Выбранный отрывок
Помимо своего соперничества с хедивом Исмаилом в области возведения конных статуй, султан Абдул-Азиз показал, что он ничем не отличается от европейских коронованных особ: еще до того, как султан Абдул-Хамид устроил в самом центре Османской империи, в Сегюте, место поклонения Осману I и его воинам, Абдул-Азиз уже «создал» соответствующую времени династическую традицию. Все монархи получают удовольствие от раздачи и получения наград и украшений, и в этой области турки заимствовали западные обычаи, как случившийся в начале XIX столетия отход от традиционной одежды сделал ту ее часть, которая прикрывала грудь достаточно плоской для того, чтобы прикреплять к ней награды. Абдул-Меджид ввел свой собственный орден, «месиди», тогда как Абдул-Азиз назвал свой орден «османи». Его намерения были вполне очевидны: на обратной стороне награды были изображены барабаны и перекрещенные знамена, а также выбита дата: 699 год по исламскому календарю (1299–1300 гг. н. э.) с явным указанием на то, что это дата основания Османской империи. В апреле 1862 года султан совершил поездку в Бурсу, чтобы возложить особый, богато украшенный драгоценными камнями экземпляр ордена Османи первого класса на саркофаг своего знаменитого предка, основателя династии, давшего ей свое имя. Этот жест сиволизировал его желание продемонстрировать другим монархам то, что османская династия, как и их собственные династии, имеет долгую историю, начало которой не затерялось во мгле веков, а отслеживается с момента ее зарождения.

Данные для поиска слов и элементов
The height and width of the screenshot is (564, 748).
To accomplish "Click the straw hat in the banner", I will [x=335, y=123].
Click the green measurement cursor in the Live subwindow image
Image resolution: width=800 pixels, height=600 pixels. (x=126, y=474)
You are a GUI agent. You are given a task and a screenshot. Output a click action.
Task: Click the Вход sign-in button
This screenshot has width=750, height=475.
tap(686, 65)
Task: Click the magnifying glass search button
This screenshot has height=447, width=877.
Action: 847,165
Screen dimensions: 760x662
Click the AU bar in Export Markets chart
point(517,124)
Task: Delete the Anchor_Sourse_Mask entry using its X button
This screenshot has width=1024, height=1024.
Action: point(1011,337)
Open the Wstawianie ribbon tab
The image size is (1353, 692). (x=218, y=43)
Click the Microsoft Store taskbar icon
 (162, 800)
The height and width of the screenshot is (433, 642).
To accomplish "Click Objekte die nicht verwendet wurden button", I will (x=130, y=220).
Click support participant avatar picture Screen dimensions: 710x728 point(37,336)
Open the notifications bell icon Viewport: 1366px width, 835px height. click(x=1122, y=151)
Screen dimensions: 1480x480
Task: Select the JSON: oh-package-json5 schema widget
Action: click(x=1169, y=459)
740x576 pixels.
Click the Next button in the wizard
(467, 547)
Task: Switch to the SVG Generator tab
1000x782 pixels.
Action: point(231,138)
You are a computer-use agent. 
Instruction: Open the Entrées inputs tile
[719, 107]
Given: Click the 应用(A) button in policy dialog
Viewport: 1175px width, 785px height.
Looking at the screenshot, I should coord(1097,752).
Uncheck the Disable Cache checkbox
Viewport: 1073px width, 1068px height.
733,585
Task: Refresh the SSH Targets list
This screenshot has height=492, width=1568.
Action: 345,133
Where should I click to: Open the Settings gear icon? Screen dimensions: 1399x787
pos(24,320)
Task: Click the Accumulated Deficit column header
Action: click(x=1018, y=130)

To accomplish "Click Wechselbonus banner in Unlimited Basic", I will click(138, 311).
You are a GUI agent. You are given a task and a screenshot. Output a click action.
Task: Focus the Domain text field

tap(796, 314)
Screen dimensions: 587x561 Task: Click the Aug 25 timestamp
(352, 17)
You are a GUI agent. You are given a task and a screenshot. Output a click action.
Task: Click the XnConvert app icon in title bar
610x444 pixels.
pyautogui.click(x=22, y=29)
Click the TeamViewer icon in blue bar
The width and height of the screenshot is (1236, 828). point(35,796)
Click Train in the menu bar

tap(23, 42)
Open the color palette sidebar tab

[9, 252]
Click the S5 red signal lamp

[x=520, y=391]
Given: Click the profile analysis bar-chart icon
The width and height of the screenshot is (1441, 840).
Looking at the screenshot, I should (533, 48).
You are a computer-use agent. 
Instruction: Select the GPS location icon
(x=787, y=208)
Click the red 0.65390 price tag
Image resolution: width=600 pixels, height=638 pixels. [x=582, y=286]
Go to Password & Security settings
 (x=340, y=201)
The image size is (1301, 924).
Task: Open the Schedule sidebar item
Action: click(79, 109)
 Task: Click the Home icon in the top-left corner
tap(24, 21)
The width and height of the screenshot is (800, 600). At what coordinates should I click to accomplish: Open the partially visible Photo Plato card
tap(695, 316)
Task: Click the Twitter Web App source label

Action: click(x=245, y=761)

Список задач
**a.** Ответьте на вопросы по выбранному отрывку:
(i) Как назывался орден, введенный Абдул-Меджидом?
(ii) Что было изображено на обратной стороне ордена Османи?
(iii) Когда султан совершил поездку в Бурсу?
**b.** Определите, соответствуют ли выбранному отрывку следующие утверждения. Каждый ответ подкрепите точной цитатой.
(i) Абдул-Азиз назвал свой орден «месиди».
(ii) На ордене Османи была выбита дата 699 год по исламскому календарю.
(iii) Место поклонения Осману I в Сегюте устроил Абдул-Азиз.
**c.** Продолжите, пожалуйста, выбранный отрывок об ордене Османи с того места, на котором он заканчивается.

Ответы по задачам
**a.**
(i) «Месиди».
(ii) Барабаны и перекрещенные знамена.
(iii) В апреле 1862 года.

**b.**
(i) Нет: «Абдул-Меджид ввел свой собственный орден, «месиди», тогда как Абдул-Азиз назвал свой орден «османи»».
(ii) Да: «а также выбита дата: 699 год по исламскому календарю (1299–1300 гг. н. э.)».
(iii) Нет: «еще до того, как султан Абдул-Хамид устроил в самом центре Османской империи, в Сегюте, место поклонения Осману I и его воинам».

**c.**
С появлением в 1865 году тайного общества, получившего название «Патриотический союз» (небольшой и бесформенной, но влиятельной группы инакомыслящих, членов которой позднее стали называть «младотурками»), османское государство получило нечто новое, ставшее первым проявлением политики идей, которая постепенно трансформировалась в общественную деятельность. В отличие от оппозиционеров прежних лет (таких, как анатолийские паши, которые выражали свое недовольство в семнадцатом столетии, или янычары, которые всегда были недовольны, или такие отличавшиеся своей грубостью представители народных масс, как Патрона Халил или Кабакчи Мустафа), эти люди были интеллектуалами и некоторые из них служили в бюро переводов. Таких весьма различных людей как поэт и журналист Намык Кемаль, брат хедива Исмаила, Мустафа Фазыл-паша, журналисты Шинасибей и Али Суави, а также поэт Зия-бей (позднее паша), которые были лишь немногими из ведущих деятелей этой организации, объединяло желание определить патриотизм как дополнение к национальной принадлежности. Появление такой взаимосвязи они видели в Европе. Высказывая различные точки зрения по основным вопросам своей программы и обладая весьма противоречивыми политическими взглядами, младотурки были едины во мнении, что ислам является той основополагающей структурой, внутри которой должны проводиться реформы. Направлявшие свои усилия на то, чтобы сгладить те отличия, которые издавна разделяли общество, политики-реформаторы образца 1856 года также видели необходимость создания новой основы, обеспечивающей лояльность империи. Так, например, Али-паша понимал, что если империя не сможет удовлетворить потребности своего населения (в особенности немусульманского), то оно обязательно начнет искать альтернативу. Предложенная им и его коллегами новая основа для патриотизма могла снять напряженность в отношениях между мусульманскими и немусульманскими подданными султана. Являясь европейской по духу, она вполне совпадала с теми идеями, которые вынашивали младотурки. Эта основа получила название «османизм», что также было попыткой заменить этническую и религиозную лояльность преданностью государству, главным принципом которого было равенство его граждан. Но подобный акцент весьма отличал ее от того, как это себе представляли младотурки, с точки зрения которых эти политики выбросили значительную часть исламской компоненты османского государства и слишком активно пытались угодить великим державам, делая уступки османским христианам.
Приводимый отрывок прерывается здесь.